Center for Strategic Communication

Guided missile destroyer U.S.S. Hopper launches a SM-3 interceptor at a test ballistic missile in the Pacific on July 31, 2009. Photo: Navy

China has bet the security of its billion citizens largely around one weapon system: missiles. Which is why planned U.S. advancements to Washington’s mobile missile shield is freaking Beijing out. Its military chiefs figure they need to upgrade their own cache of various missiles or risk losing the ability to deter the U.S. Navy and Air Force. Not exactly the response American military planners had in mind.

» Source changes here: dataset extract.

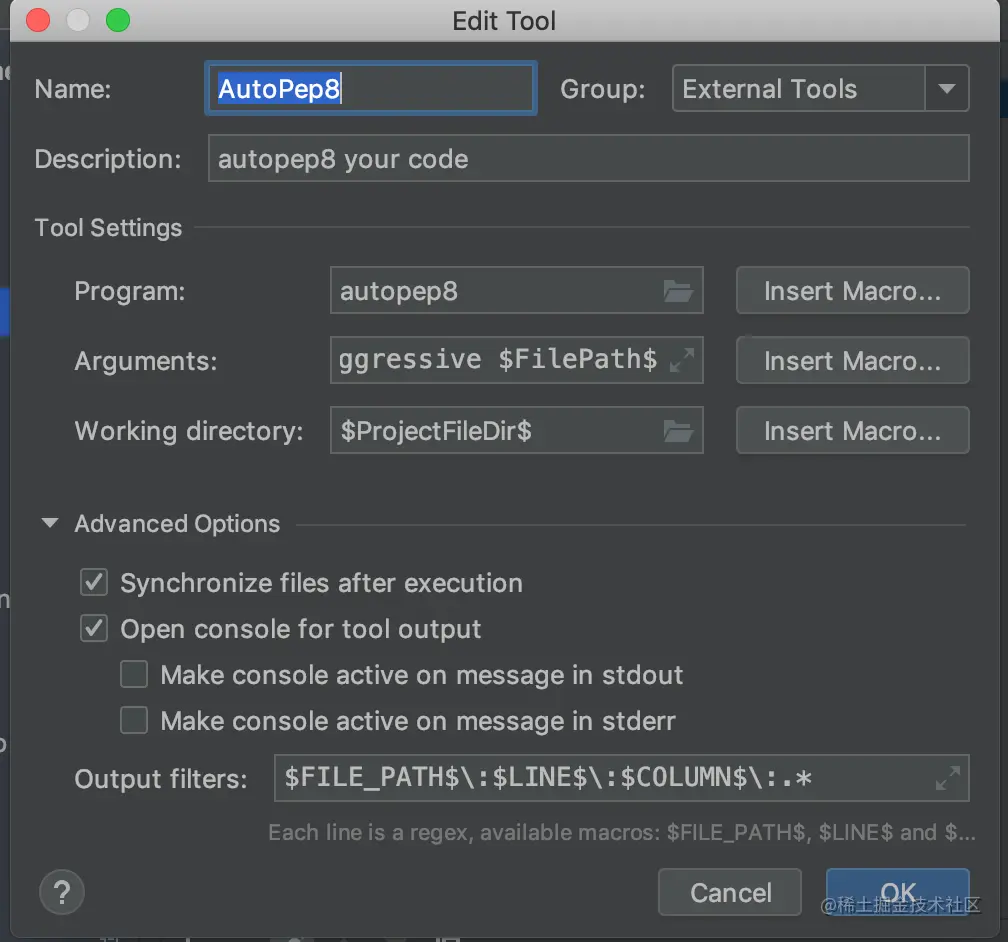Click Insert Macro button for Arguments
Image resolution: width=1008 pixels, height=942 pixels.
(852, 361)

The PLA “will have to modernize its nuclear arsenal” because American missile interceptors “may reduce the credibility of its nuclear deterrence,” Maj. Gen. Zhu Chenghu of China’s National Defense University told a panel in Beijing on Wednesday. Chenghu elaborated to a Reuters reporter that the U.S.
interceptor system “undermines the strategic stability.” He was referring to the United States’ planned anti-ballistic missile system, which is slim at the moment, but by 2020 is supposed to shield Europe from short, mid-range and eventually intercontinental missile attacks.

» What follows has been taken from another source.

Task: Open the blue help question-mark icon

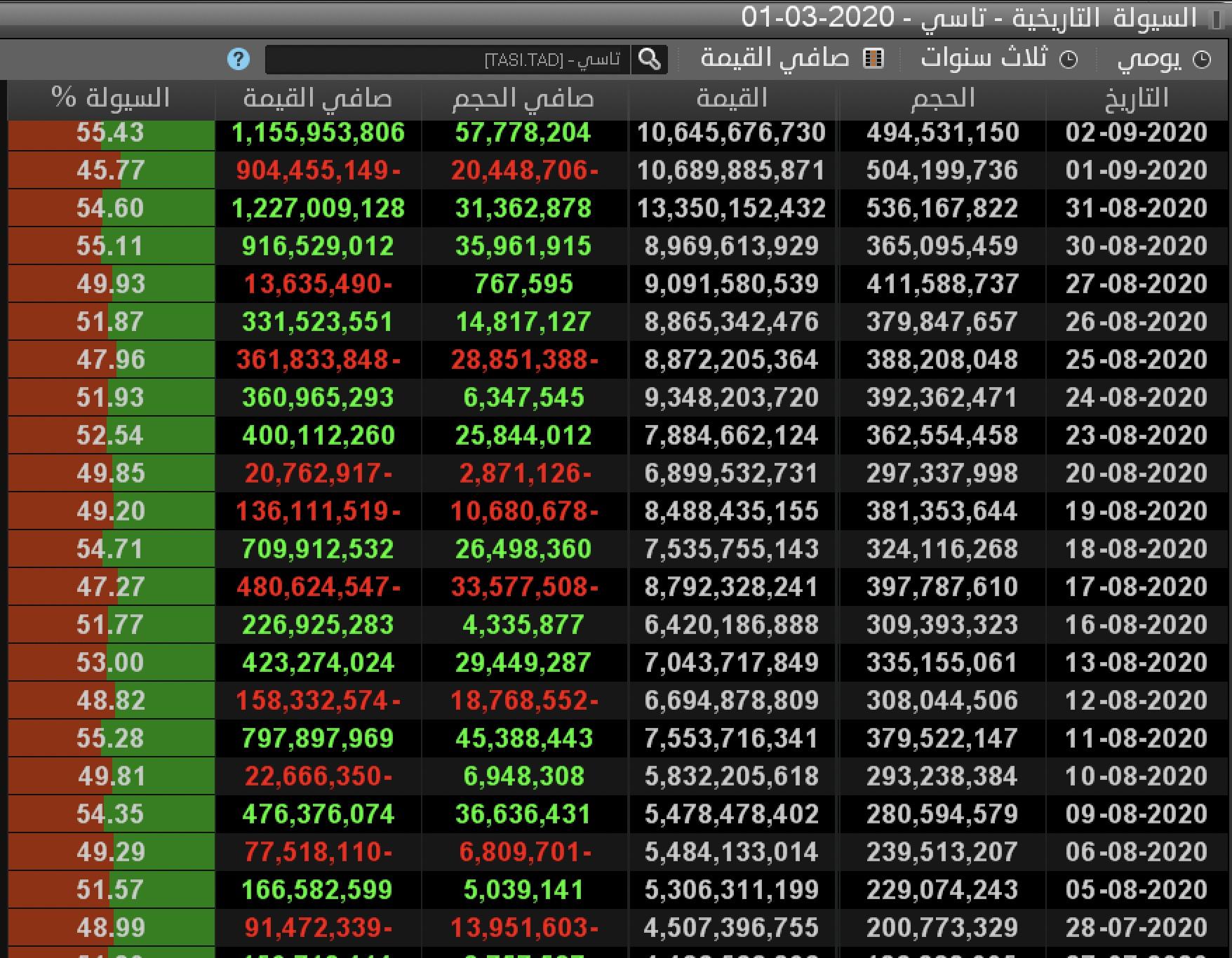Action: point(239,59)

While the shield is intended to defend Europe against an attack from Iran, the interceptors are both land- and ship-based — meaning the system can be packed up and moved. If, say, North Korea starts tossing missiles around, the United States could send ships to shoot them down. Those same ships, Chenghu’s thinking goes, could be used against China.

China depends on missiles more than you might think. While China is modernizing its military by boosting its defense budget, retrofitting a Russian aircraft carrier, and building new submarines and destroyers, its security in the near term depends on its massive stockpile of missiles. The U.S. believes China possesses 130 to 195 missiles capable of being armed with nuclear warheads, according to Reuters. To fill gaps in its conventional military, China has boosted its missile arsenal up to nearly 2,000 non-nuclear ballistic and cruise missiles. It could potentially lob around a thousand of them as an initial strike weapon against Taiwan or U.S. bases in the Pacific.

But that over-reliance on missiles has left China with a glaring vulnerability. That’s where the U.S. missile shield comes into play.

Today, the main bulwark of the U.S missile shield is in the early stages of implementation, in Eastern Europe and the Middle East. There’s a radar station in Turkey and the destroyer U.S.S Monterrey — armed with SM-3 interceptors — in the Mediterranean. NATO plans to put in ground-based missile interceptor sites in Romania in 2015, and press ahead with more interceptors in Poland by 2018. More stressful from China’s perspective: Alaska and California also both have SM-3 sites.

And the Pentagon is getting better at downing ballistic missiles. There’s no guarantee the untested system will work in combat. But in case there’s any doubt about the United States’ role in the Pacific over the coming years, the U.S. Navy will emphasize “air-to-air, electronic attack, electronic warfare, anti-submarine, and our capabilities in anti-ship ballistic missile and anti-ship cruise missile defeat,” Adm. Jonathan Greenert told reporters late last month.

That poses a serious risk to China. By investing so much in ballistic missiles, the United States responds by upgrading its missile defense system. In response, China has to build even more missiles, in the hope of getting past the system. And it’s not just building more missiles, it’s building more capable ones, too, like the DF-21D, which is supposed to be able to kill an aircraft carrier. That’s where the logic of over-relying on missiles takes you.

But there’s an irony in here for the United States, too. Its new animating concept for the Navy and the Air Force is to be able to stop any adversary from pushing ships, subs, jets and bombers away from its shores or its skies. The number-one way most adversaries do that: missiles. If China reads the revamped U.S. missile shield as a provocation that requires a new wave of missile advancement, that’s going to make the Navy and Air Force’s job more complicated. (Complicated isn’t the same as impossible, though.) China may not be the only nation locked into faulty defense logic.